Short task
Render the lines below as a numbered list, skipping blank lines and leaving out the pictures.

Data entries

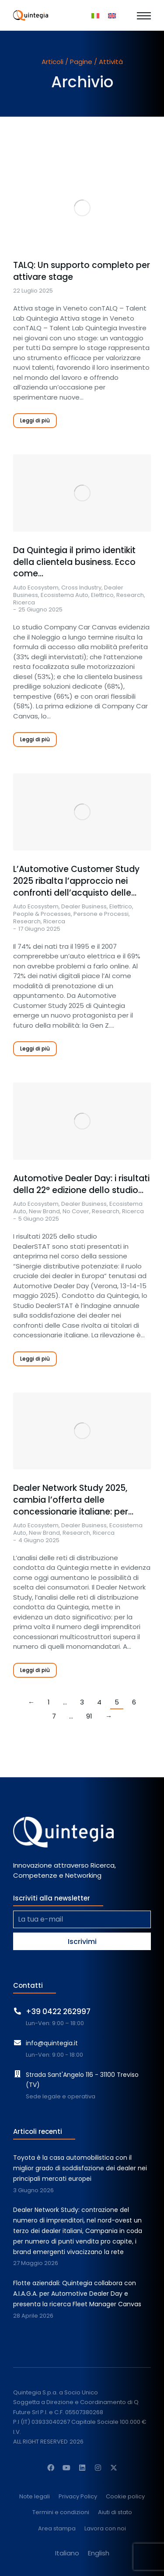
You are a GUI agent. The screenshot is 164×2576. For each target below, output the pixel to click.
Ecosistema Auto (64, 595)
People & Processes (42, 914)
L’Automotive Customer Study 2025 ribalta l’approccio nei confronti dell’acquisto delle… (76, 881)
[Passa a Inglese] (112, 15)
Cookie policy (125, 2497)
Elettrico (102, 595)
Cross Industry (81, 587)
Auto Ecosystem (36, 587)
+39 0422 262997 (58, 2011)
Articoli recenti (37, 2131)
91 (89, 1716)
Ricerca (24, 602)
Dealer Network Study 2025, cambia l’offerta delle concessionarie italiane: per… (73, 1500)
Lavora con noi (105, 2529)
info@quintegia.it (52, 2043)
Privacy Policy (78, 2497)
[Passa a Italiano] (95, 15)
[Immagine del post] (82, 208)
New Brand (44, 1211)
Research (130, 595)
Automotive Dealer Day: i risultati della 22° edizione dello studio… (81, 1184)
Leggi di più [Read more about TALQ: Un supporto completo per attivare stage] (35, 420)
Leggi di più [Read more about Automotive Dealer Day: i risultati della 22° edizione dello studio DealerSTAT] (35, 1358)
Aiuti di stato (115, 2512)
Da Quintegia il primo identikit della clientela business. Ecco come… (74, 562)
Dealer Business (84, 906)
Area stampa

Finished answer
1. You are a GUI agent. The screenshot is 164×2576. For each target below, output the pixel to click.
2. Ecosistema Auto (64, 595)
3. People & Processes (42, 914)
4. L’Automotive Customer Study 2025 ribalta l’approccio nei confronti dell’acquisto delle… (76, 881)
5. [Passa a Inglese] (112, 15)
6. Cookie policy (125, 2497)
7. Elettrico (102, 595)
8. Cross Industry (81, 587)
9. Auto Ecosystem (36, 587)
10. +39 0422 262997 (58, 2011)
11. Articoli recenti (37, 2131)
12. 91 (89, 1716)
13. Ricerca (24, 602)
14. Dealer Network Study 2025, cambia l’offerta delle concessionarie italiane: per… (73, 1500)
15. Lavora con noi (105, 2529)
16. info@quintegia.it (52, 2043)
17. Privacy Policy (78, 2497)
18. [Passa a Italiano] (95, 15)
19. [Immagine del post] (82, 208)
20. New Brand (44, 1211)
21. Research (130, 595)
22. Automotive Dealer Day: i risultati della 22° edizione dello studio… (81, 1184)
23. Leggi di più [Read more about TALQ: Un supporto completo per attivare stage] (35, 420)
24. Leggi di più [Read more about Automotive Dealer Day: i risultati della 22° edizione dello studio DealerSTAT] (35, 1358)
25. Aiuti di stato (115, 2512)
26. Da Quintegia il primo identikit della clientela business. Ecco come… (74, 562)
27. Dealer Business (84, 906)
28. Area stampa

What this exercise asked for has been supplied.